NT Wright sums up what it means to follow the resurrected Jesus this way, "Made for spirituality, we wallow in introspection. Made for joy, we settle for pleasure. Made for justice, we clamor for vengeance. Made for relationship, we insist on our own way. Made for beauty, we are satisfied with sentiment. But new creation has already begun. The sun has begun to rise. Christians are called to leave behind, in the tomb of Jesus Christ, all that belongs to the brokenness and incompleteness of the present world ... That, quite simply, is what it means to be Christian: to follow Jesus Christ into the new world, God's new world, which he has thrown open before us.”
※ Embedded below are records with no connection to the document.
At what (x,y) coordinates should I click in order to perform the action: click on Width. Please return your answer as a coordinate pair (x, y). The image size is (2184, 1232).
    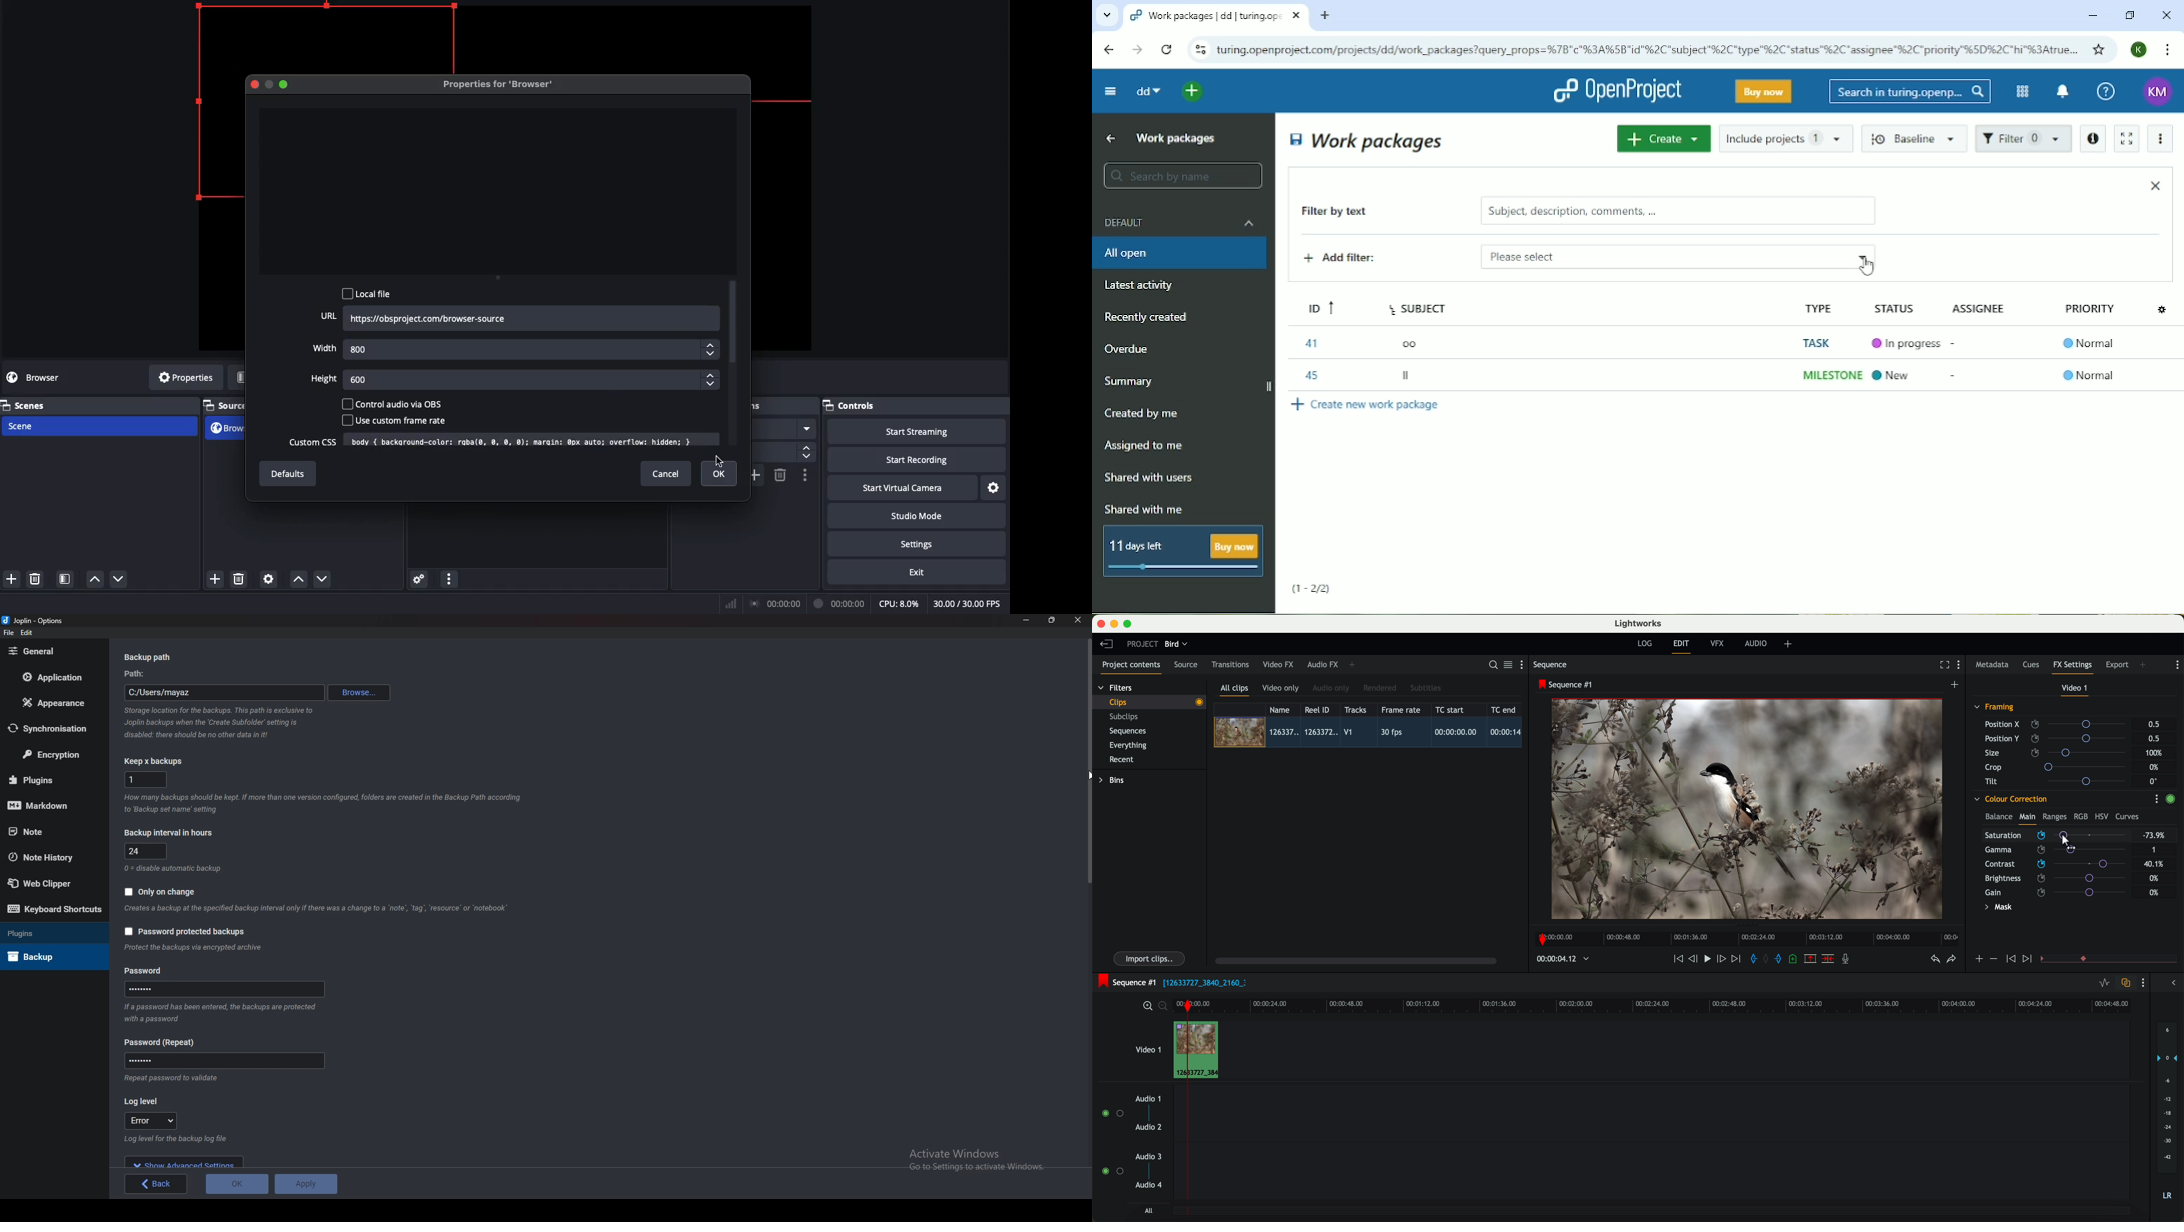
    Looking at the image, I should click on (514, 350).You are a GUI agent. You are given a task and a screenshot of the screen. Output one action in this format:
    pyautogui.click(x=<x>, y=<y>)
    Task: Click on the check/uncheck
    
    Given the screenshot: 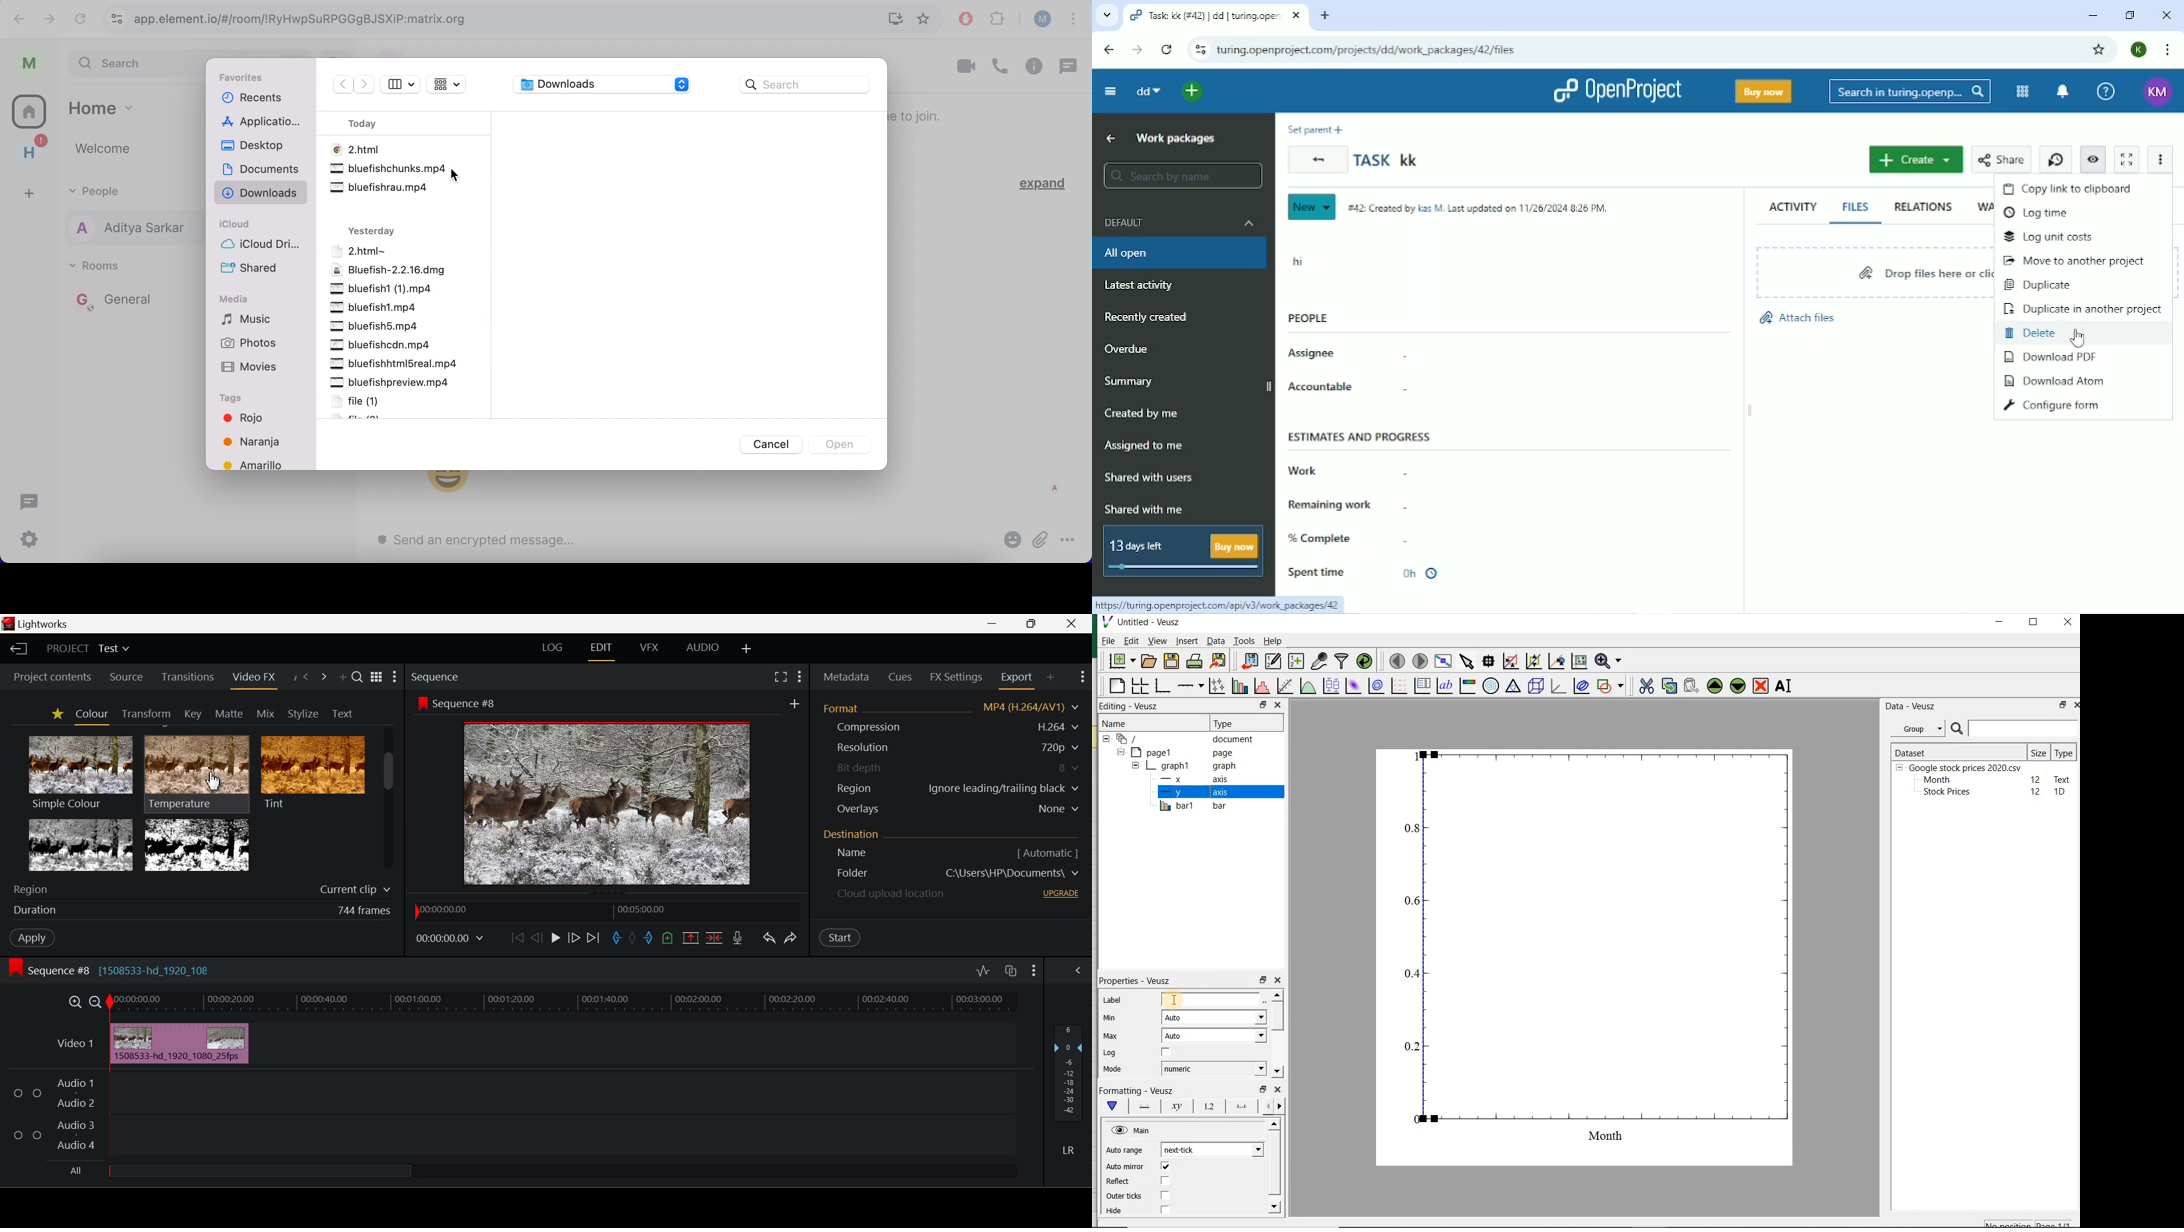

The new world awaits! Let us go and discover it together and marvel eternally at all that our God has done for us.

1 comment:

  1. Being Christ followers gives us great reason to dig our feet into the communities in which we are living, and invest. In Christianity, although we view ourselves as foreigners and strangers here on earth, we are commissioned to “go into all the world and preach the gospel” (Mk16:15); to “make the most of every opportunity” when dealing with “outsiders” (Col4:5); and to take “on the very nature of a servant” (Phil2:7). We’re not afforded the luxury of “staying in the upper room” and hiding out until Jesus returns. The Gospel is a story of salvation and restoration, and this is a truth that infiltrates and transforms the darkest corners of the our lives... and of the world. So let’s get out there; “do your best to present yourself to God as one approved, a worker who does not need to be ashamed and who correctly handles the word of truth” (2Tim2:15). This is a beautiful story worth spreading!